If you use IBM’s WebSphere plugin for eclipse you might have the problem that other plugins can’t establish an SSL connection anymore. The result is most times a ClassNotFoundException: com.ibm.websphere.ssl.protocol.SSLSocketFactory. This blog explains the reason behind the problem and gives a workaround to prevent that exception.

Problem description

When a component within eclipse (e.g. atlassian jira connector) tries to connect to an SSL socket a ClassNotFoundException: com.ibm.websphere.ssl.protocol.SSLSocketFactory is thrown. This exception is often the root cause of other exceptions.

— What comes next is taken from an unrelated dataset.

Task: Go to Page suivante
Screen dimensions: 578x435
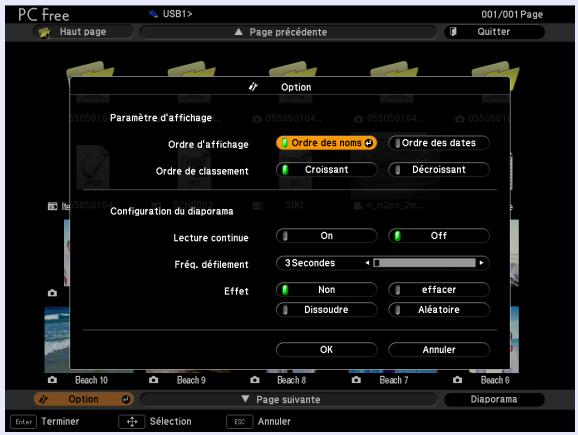Action: point(288,400)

In my case it happened when I tried to add a “Jira Task Repository” that is accessed via HTTPS. However the problem is not to  limited the jira connector. It can happen with every plugin that tries to connect to an SSL socket.

Environment

In my case I have the following environment

  • Eclipse Kepler – running with oracle-jdk-1.7.0 u45
  • IBM WebSphere Application Server V8.5.5 Developer Tools for Eclipse Kepler V8.5.5.2
  • Atlassian JIRA Connector 3.2.2

Cause

The problem is caused by the “IBM WebSphere Application Server V8.5.5 Developer Tools for Eclipse Kepler V8.5.5.2” plugin. There is also a bug report at IBM.

When the IBM WebSphere plugin gets loaded it tries to find out if the ssl.SocketFactory.provider property is defined in the <JRE_HOME>\lib\security\java.security file. If the property is not defined the WebSphere plugin assumes that it must configure the ssl.SocketFactory.provider and therefore sets the security property to com.ibm.websphere.ssl.protocol.SSLSocketFactory programmatically via System.setProperty(String, String). Sadly the class com.ibm.websphere.ssl.protocol.SSLSocketFactory is not visible to other eclipse plugins than the IBM WebSphere plugin and thus the ClassNotFoundException is raised when trying to connect to an SSL socket.

The problematic code in websphere is located in the <WAS_HOME>/plugins/com.ibm.ws.runtime.jar in the class com.ibm.ws.ssl.provider.AbstractJSSEProvider. The com.ibm.ws.ssl.provider.AbstractJSSEProvider sets the ssl.SocketFactory.provider if the java.security configuration property is null.

So if we want to prevent the com.ibm.ws.ssl.provider.AbstractJSSEProvider from setting the ibm socket factory we must set a ssl.SocketFactory.provider in the <JRE_HOME>\lib\security\java.security.

But here comes another tricky part. We can NOT simply set the ssl.SocketFactory.provider to the javax.net.ssl.DefaultSSLSocketFactory. This might end in an InstantiationException, because the DefaultSSLSocketFactory only has package scope and therefore only classes in the same package like the javax.net.ssl.SSLSocketFactory have access to it. If another component reads the security property and tries to instantiate it via reflection (e.g. using commons httpclient) you might get an exception like this:

So we need an solution that prevents the websphere plugin class  com.ibm.ws.ssl.provider.AbstractJSSEProvider from setting IBM WebSphere’s SSL socket factory and instead use the DefaultSSLSocketFactory even if we have not specified it explicitly.

Solution

Edit the <JRE_HOME>\lib\security\java.security file of the JVM that runs eclipse and ensure that the ssl.SocketFactory.provider and ssl.ServerSocketFactory.provider are empty.

I prefer to leave them just empty so that javax.net.ssl.SSLSocketFactory will load the default factories.

This solution works because the websphere class com.ibm.ws.ssl.provider.AbstractJSSEProvider checks if the properties are null or not. Since the properties are defined but don’t define a value the value is an empty string. So the IBM WebSphere’s plugin will not set it’s own factory and default implementation of the JDK will load the DefaultSSLSocketFactory, because it can not load a class with an empty name.